-------- Extracted entries
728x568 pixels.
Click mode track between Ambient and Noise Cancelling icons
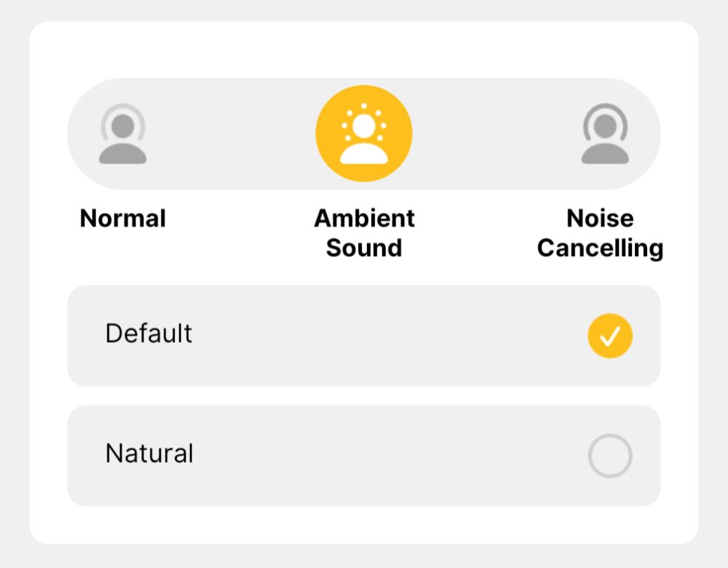click(495, 134)
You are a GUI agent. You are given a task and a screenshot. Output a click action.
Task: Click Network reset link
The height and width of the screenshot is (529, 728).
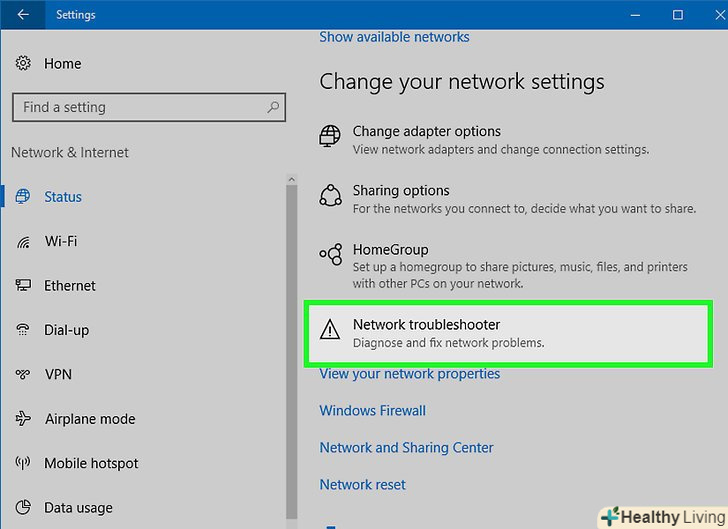click(x=362, y=485)
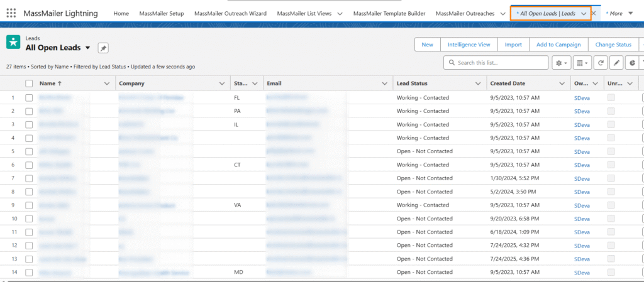Viewport: 644px width, 282px height.
Task: Click the Import button
Action: pos(513,45)
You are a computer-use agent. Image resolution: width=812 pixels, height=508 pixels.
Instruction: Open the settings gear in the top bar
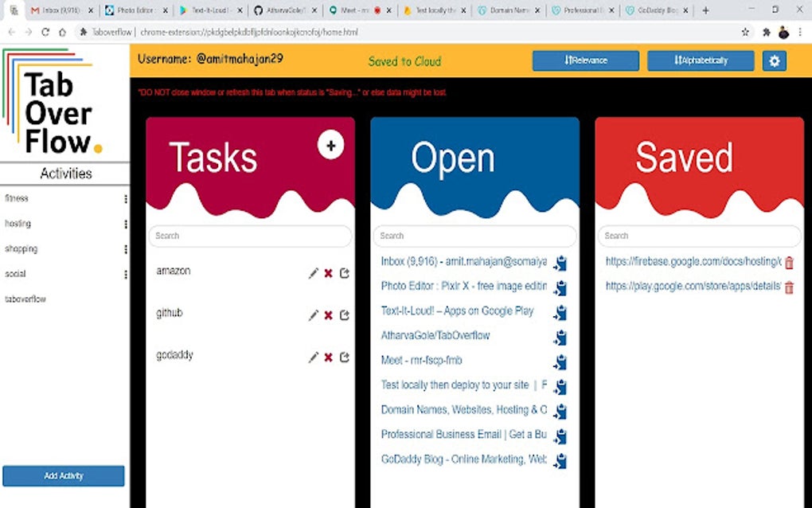click(x=774, y=60)
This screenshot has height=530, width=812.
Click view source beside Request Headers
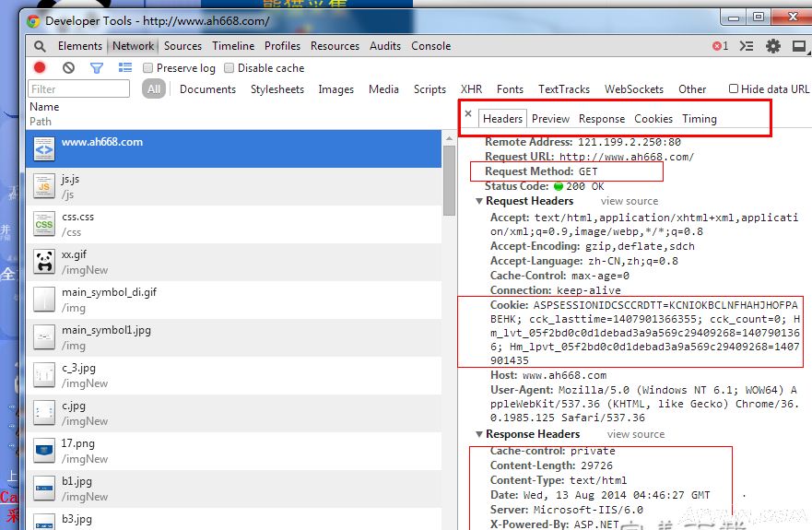(x=629, y=201)
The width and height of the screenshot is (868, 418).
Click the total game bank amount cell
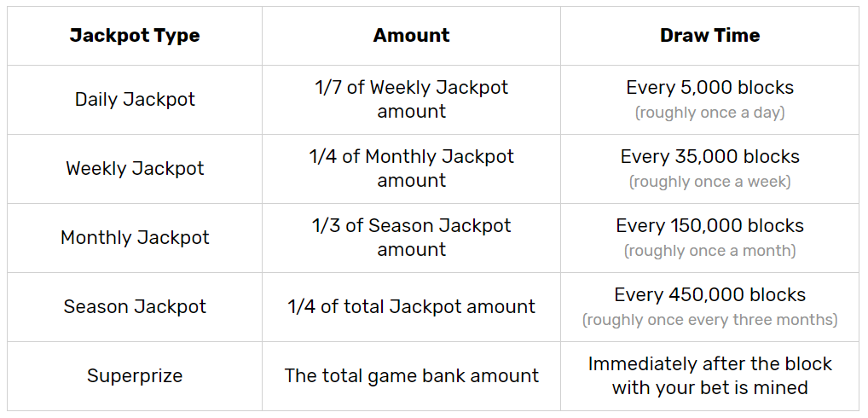tap(411, 376)
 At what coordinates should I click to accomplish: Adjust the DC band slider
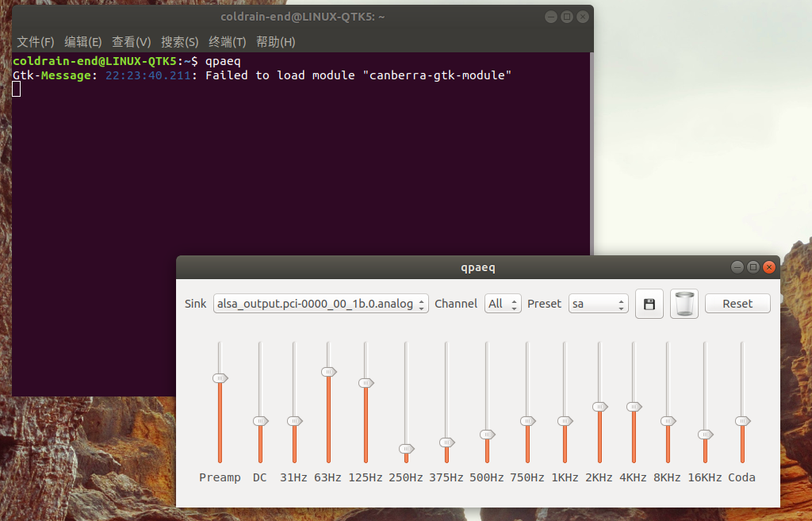(x=259, y=420)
----------------
Problem to work on: A word-for-word copy of the lines from the one containing "You are a GUI" through the last line of the records is what is wanted, without pictures and without any other line.

Response below:
You are a GUI agent. You are given a task and a screenshot. Output a click action.
Task: Click Network reset link
The height and width of the screenshot is (529, 728).
click(x=362, y=485)
Viewport: 644px width, 282px height.
Task: Click the Import button
Action: pos(513,45)
You are a computer-use agent. Image resolution: width=812 pixels, height=508 pixels.
Instruction: Open the settings gear in the top bar
click(x=774, y=60)
This screenshot has height=530, width=812.
Click view source beside Request Headers
(x=629, y=201)
The width and height of the screenshot is (868, 418).
Click the total game bank amount cell
tap(411, 376)
 At what coordinates should I click to accomplish: Adjust the DC band slider
(x=259, y=420)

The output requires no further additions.